The indiscriminate killing of civilians in the name of 9/11 retribution has continued into the age of Nobel Peace Prize winner Barack Obama, who refused to apologize for the deadly bombing of dozens of women and children in the Afghan village of Bola Boluk even as he offered a formal apology to New Yorkers for an ill-advised Air Force One flyover that reminded some city residents of 9/11.
It is well understood in elite circles that the lethal, mass-murderous (dare we say “monstrous”?) U.S response to 9/11 has increased the Islamist terror threat to Americans and others by deepening the Arab and Muslim worlds’ alienation from the U.S. and the West. The Wall Street Journal reported last Monday that Al Qaeda had 200 members on the eve of 9/11. Today the group is larger and “more far-reaching than before the U.S. sought to take it down.” Independent offshoots have emerged in Yemen, Somalia and elsewhere. “New terrorist leaders,” New York Times columnist Joe Nocera writes, “include Nasir al-Wahishi, who leads Al Qaeda in the Arabian Peninsula, and Anwar al-Awlaki, an American-born cleric who has been involved in several terrorist plots, including the attempt to blow up a plane on Christmas Day in 2009.”

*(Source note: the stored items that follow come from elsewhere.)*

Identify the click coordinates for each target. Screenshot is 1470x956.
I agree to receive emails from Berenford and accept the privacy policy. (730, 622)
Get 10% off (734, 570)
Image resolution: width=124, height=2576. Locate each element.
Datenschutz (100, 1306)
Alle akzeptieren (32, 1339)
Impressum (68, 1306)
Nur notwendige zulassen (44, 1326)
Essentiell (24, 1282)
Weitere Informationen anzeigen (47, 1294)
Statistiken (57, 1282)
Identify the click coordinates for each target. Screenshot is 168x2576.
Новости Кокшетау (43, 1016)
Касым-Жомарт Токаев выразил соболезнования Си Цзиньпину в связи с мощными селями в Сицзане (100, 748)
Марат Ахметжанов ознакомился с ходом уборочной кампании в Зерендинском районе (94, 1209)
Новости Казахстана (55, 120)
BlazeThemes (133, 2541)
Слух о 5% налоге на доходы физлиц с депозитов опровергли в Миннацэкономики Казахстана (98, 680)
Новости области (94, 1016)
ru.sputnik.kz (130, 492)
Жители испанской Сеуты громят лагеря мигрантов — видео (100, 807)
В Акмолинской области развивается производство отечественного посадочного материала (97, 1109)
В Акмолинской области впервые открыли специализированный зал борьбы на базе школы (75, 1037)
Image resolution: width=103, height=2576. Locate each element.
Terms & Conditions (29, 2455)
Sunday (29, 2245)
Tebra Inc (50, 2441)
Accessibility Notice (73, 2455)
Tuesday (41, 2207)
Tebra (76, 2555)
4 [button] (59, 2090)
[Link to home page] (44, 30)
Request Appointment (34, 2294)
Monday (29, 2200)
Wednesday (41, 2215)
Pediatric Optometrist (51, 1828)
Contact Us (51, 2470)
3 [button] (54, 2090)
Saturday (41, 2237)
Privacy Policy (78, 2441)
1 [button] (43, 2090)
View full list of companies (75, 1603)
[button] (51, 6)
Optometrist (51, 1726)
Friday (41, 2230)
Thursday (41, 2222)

This makes perfect sense in light of U.S. Middle East policy, which continues under Obama to rest on alliance with military despotism and Israel and on the related threat and use of direct military force. The increase of the terror threat by the U.S. “war on terror” (now speaking of its greatest victory) might seem paradoxical and dysfunctional from America’s perspective but it keeps alive the threat of future Islamist attacks that can be used again to fuel and the military-media industrial complex’s seemingly insatiable thirst for the profits and diversions of endless war.